Doty v. Shepard

98 Kan. 309 | Kan. | 1916

*310The opinion of the court was delivered by

Dawson, J.:

All of the matters involved in this lawsuit except one are already res judicata. (Railroad Co. v. Thisler, 96 Kan. 184, syl. ¶ 2, 150 Pac. 580.) When this case was here before (Doty v. Shepard, 92 Kan. 122, 1041, 139 Pac. 1183, 141 Pac. 1013) it was said:

“We find nothing wrong with the referee’s findings of fact, which were approved by the trial court, but it should also be ascertained and found what the rights of Nellie P. Shepard are in the Tabor property. When this is done, and the result added to the findings already made, the rights of the parties can easily be determined.” (p. 128.)

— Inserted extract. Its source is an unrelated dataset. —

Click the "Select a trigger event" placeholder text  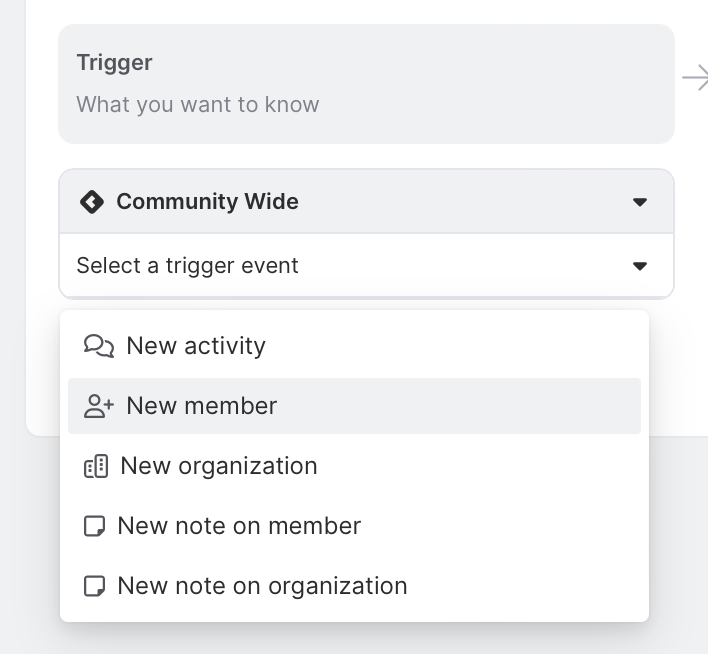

The district court sent the case to the referee, who made the following findings of fact and conclusion of law:

“I. In addition to the findings and conclusions included in the report already made by me in this action, I find from the evidence that on or about the nineteenth day of August, 1889, H. D. Shepard, the husband of the defendant D. S. Shepard and the father of the defendant Nellie P. Shepard, purchased at sheriff’s sale in Osage County, Kansas, Lots Twelve (12), Thirteen (13), Fourteen (14) and Fifteen (15) in Block Eighteen (18) in the City of Burlingame, and had the same conveyed by the sheriff of Osage County to one Max Buek for the sum of $1251; that the purchase price was paid by the said H. D. Shepard; that afterwards and on the seventh day of November, 1889, the said Max Buek and his wife executed and delivered a quit claim deed by which they conveyed said realty to one Loren A. Dutton; that said Dutton paid nothing for the said conveyance and has never had possession of said real estate or claimed any interest therein; that afterwards and on the twenty-fifth day of January, 1906, the said Loren A. Dutton executed and delivered a quit Claim deed by which he conveyed said real estate to the' defendant Nellie P. Shepard.
“II. That said Nellie P. Shepard paid no consideration for said conveyance and the said Loren A. Dutton received nothing therefor.
“III. That after the purchase of said property at the sheriff’s sale in August, 1889, as hereinbefore found, the said H. D. Shepard went into the possession thereof and collected the rents and profits thereof until his death, which occurred in the year 1904.
“IV. That after the death of said H. D. Shepard, the defendant D. S. Shepard, who is the mother of the defendant Nellie P. Shepard, collected the rents from the said real property until the month of March, 1910, upon which date the defendant M. R. Doty took possession thereof, as I have already reported in the original report filed in this action.
“V. That when said H. D. Shepard purchased the said real property as hereinbefore found, he agreed with M. R. Doty and C. E. Doty to advance the money for the purchase price thereof and to re-convey the property to M. R. Doty or C. E. Doty at any time that they should pay him the *311amount that he was required to pay for the same, together with the interest thereon. There was no time fixed for the re-payment of the said purchase money. The money was to be paid to the said Shepard and the re-conveyance made whenever the said Dotys demanded it.
CONCLUSION OP LAW.
“The Supreme Court has decided in this action that when H. D. Shepard purchased the said real property as I have hereinbefore found, that he held it simply for the purpose of security for the purchase money advanced by him and that after he had remained in possession of the same and collected rents and profits sufficient to repay him the purchase money and interest thereon, after deducting taxes and other legitimate expenses, this claim to the property was satisfied and the Dotys were entitled to a decree quieting title to the property as against the said Shepard. I am, of course, bound by that decision, and I, therefore, recommend as a conclusion of law that the plaintiffs’ title be quieted against Nellie P. Shepard because she has never paid anything for the property and is, therefore, not a bona fide purchaser for value. She has not been in the open, notorious and exclusive possession of the property, claiming to be the owner thereof for a period of fifteen years, and therefore, the fifteen years’ statute of limitations can not avail her in this action.”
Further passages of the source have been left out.